I have a slice &[String] of strings parsed from a config, and I expect any of them to contain a special token %f which I want to replace with a filename, which is a Path (or OsString). The resulting sequence is going into Command::args() which accepts OsStrings just fine, and my strategy was to work entirely at this lower level since I don't need the more strict guarantees of a utf-8 String. The only problem is that I'm losing the handy String::replace() and I'd rather not write an ad-hoc byte-level replace by hand. Surely there's a better way?

Better yet, may be there's a crate that already works with this kind of substitutions? I'm not tied to "%f" particularly, any syntax would do.

Thank you!

bstr for the rescue.

3 Likes

Ah, bstr! I have actually read burntsushi's blog post when it came out, but then completely forgot about it.

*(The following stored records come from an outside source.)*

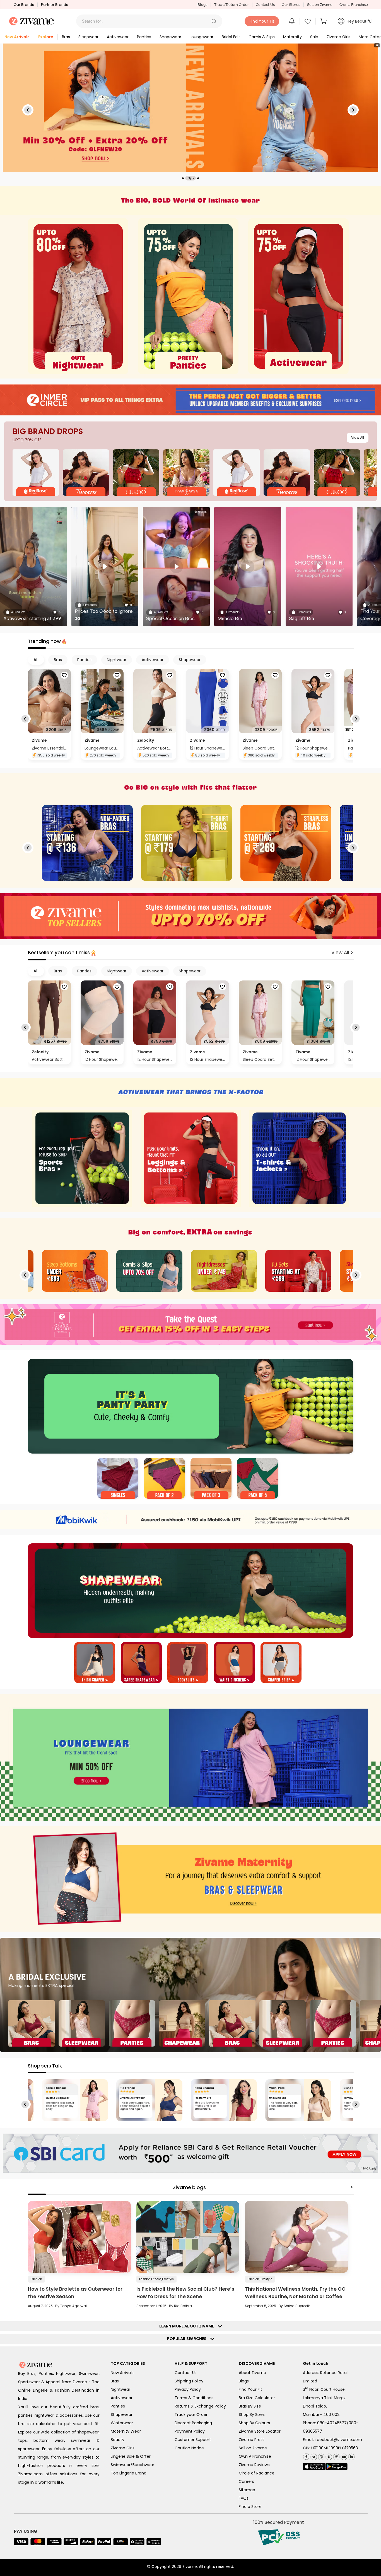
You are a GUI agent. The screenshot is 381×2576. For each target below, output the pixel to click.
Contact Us (265, 5)
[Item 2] (164, 1479)
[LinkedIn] (351, 2456)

So, bstr worked. Now I have this wordy, but working piece:

    let bfilename = filename.as_os_str().as_bytes();
    let args = args
        .iter()
        .map(|arg| OsStr::from_bytes(&arg.as_bytes().replace("%f", bfilename)).to_owned());

There is a different problem however: it's Unix-specific. Turns out, on Windows OsString is a sequence of arbitrary 16-bit values…

I happen to be okay with that, as my program is Linux-specific anyway, but I'm still curious how the seemingly common problem of string substitution could be solved in terms of OsString in a platform-agnostic way.

P.S. It's also funny that filename.as_bytes() and arg.as_bytes() come from completely different traits, unix ffi and bstr respectively :slight_smile:

You can use cfg blocks and platform extension traits.

But I think it's also common to just punt on non-unicode on windows.

3 Likes

Thanks for the pointers! Apparently bstr is even better than I thought and it already handles what I did, giving me the fail/lossy choice on Windows but doing zero-cost conversions on Unix.

This basically does the exact same dance I did with ffi:

1 Like

I'll also mention that the situation will improve if/when we get the Pattern API for OsStr, or anything else that allows splitting an OsStr into a sequence of UTF-8 strs and non-UTF8 blobs. Progress on that front seems a little frozen around uncertainty about how much of wtf8 to expose or change.